EAS Fall 2023 Seminar Series: Indian Summer Monsoon Onset and Intraseasonal Oscillations

Dr. Subrahmanyam Bulusu

University of South Carolina

The Indian monsoon is a complex, nonlinear phenomenon involving atmospheric, oceanic, and land-based interactions. Unfortunately, despite decades of research and the aid of new observational and modeling tools, monsoon forecasting remains challenging. Salinity is often neglected in climaterelated studies because it does not directly affect air-sea fluxes, though recent works have shown that regional salinity can play an integral role in ocean-atmosphere interactions in the Southeastern Arabian Sea (SEAS) region. The monsoon onset vortex (MoV), which is responsible for the initiation of the summer monsoon onset over southeast coast of India, is triggered by strong air-sea fluxes intensified by salinity-induced barrier layer formation in the SEAS region. Besides the monsoonal rainfall intensity is directly tied to the strength and northward propagation of intraseasonal oscillations (ISOs) with periodicities of 30-90 day (MJO events), 10-20 days (quasi-biweekly oscillation) and 3-7 day (synoptic events). These ISOs are responsible for variation from mean conditions of monsoonal rainfall and are central in modulating active (wet) and break (dry) monsoon conditions. The 3-7 day synoptic/weather signals are closely related to the active and break phases of monsoon trough movement.

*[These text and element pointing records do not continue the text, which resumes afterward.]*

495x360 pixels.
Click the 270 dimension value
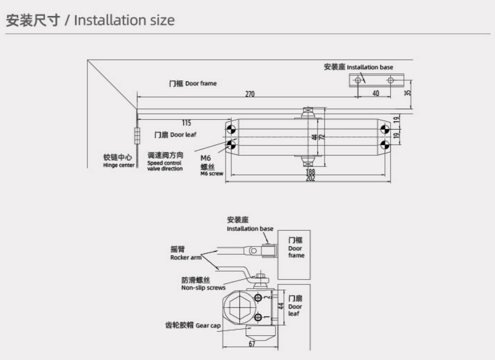click(x=250, y=94)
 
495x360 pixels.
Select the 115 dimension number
click(x=186, y=123)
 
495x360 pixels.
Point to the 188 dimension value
click(x=310, y=171)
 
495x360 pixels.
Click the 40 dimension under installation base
click(x=375, y=93)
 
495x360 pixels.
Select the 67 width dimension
click(x=252, y=344)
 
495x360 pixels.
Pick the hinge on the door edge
click(x=136, y=135)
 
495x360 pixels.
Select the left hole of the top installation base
click(x=357, y=80)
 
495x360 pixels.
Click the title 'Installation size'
click(x=124, y=20)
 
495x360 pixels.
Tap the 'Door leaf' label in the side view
click(x=295, y=306)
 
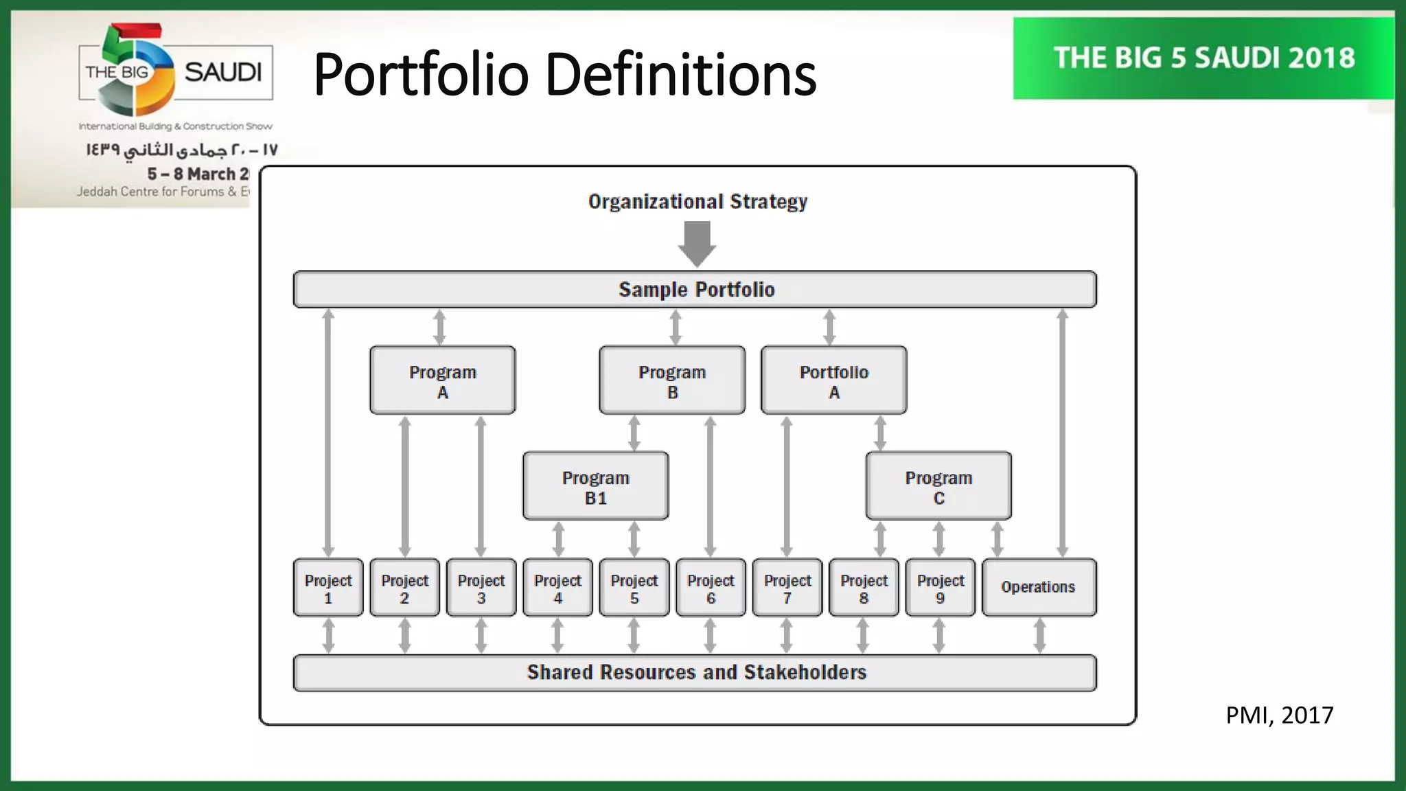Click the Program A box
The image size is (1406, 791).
(442, 380)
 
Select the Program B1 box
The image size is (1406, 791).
(595, 485)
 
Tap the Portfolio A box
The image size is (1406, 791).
(833, 380)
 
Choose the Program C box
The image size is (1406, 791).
(938, 485)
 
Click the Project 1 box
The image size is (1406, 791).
(328, 588)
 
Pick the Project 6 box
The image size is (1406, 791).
(711, 588)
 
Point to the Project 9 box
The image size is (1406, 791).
(940, 588)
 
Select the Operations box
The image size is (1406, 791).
(1039, 588)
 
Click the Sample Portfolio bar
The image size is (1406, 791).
(695, 289)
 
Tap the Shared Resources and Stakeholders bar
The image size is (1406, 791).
(695, 672)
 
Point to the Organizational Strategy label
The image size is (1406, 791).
(698, 202)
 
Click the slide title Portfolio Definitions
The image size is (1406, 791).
(564, 74)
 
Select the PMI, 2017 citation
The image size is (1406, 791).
(1279, 715)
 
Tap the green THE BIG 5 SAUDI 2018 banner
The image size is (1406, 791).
(1203, 58)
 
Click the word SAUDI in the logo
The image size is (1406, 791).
(223, 72)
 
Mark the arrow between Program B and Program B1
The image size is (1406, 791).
(634, 433)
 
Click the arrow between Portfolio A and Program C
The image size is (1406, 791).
(880, 433)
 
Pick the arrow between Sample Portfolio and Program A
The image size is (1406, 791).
(439, 327)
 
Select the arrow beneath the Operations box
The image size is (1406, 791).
(1039, 635)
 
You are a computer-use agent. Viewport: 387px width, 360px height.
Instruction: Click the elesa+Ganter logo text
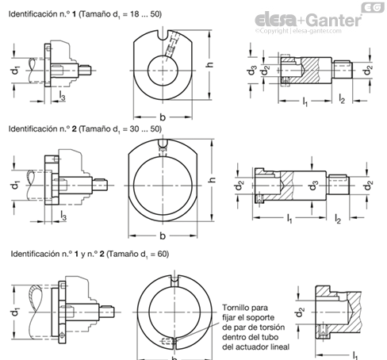pos(308,20)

The 2019 southwest monsoon season was the first strong monsoon since 1994 and occurred concurrently with a strong positive Indian Ocean Dipole (pIOD). The occurrence of high amplitude 3-7-day Synoptic Oscillations (SO) contributed heavy rainfall in 2019. Evaluation of coupled models such as the Climate Forecast System (CFS) version 2.0 reveals insufficient detection of ISOs,when compared with those detected by satellite-derived salinity from NASA’S Soil Moisture Active Passive (SMAP). Northward propagation of ISOs in SMAP sea surface salinity modulates the post-monsoon (October-November) air-sea interactions of the Bay in the northern Indian Ocean, which are a necessary component of determining upper-ocean mixing conditions in the Arabian Sea that then fuel monsoon onset for the next summer monsoon season. The usage of satellite-derived salinity in coupled atmospheric-ocean models will improve model simulations with respect to the influence of salinity on monsoonal processes.

As prediction of rainfall directly determines water management for agriculture, industry, and daily life in countries of this region that rely on monsoon rainfall, it is critical to better understand related dynamical processes for accurate rainfall prediction that impacts over a billion people and is thus important with respect to economic stability and national security.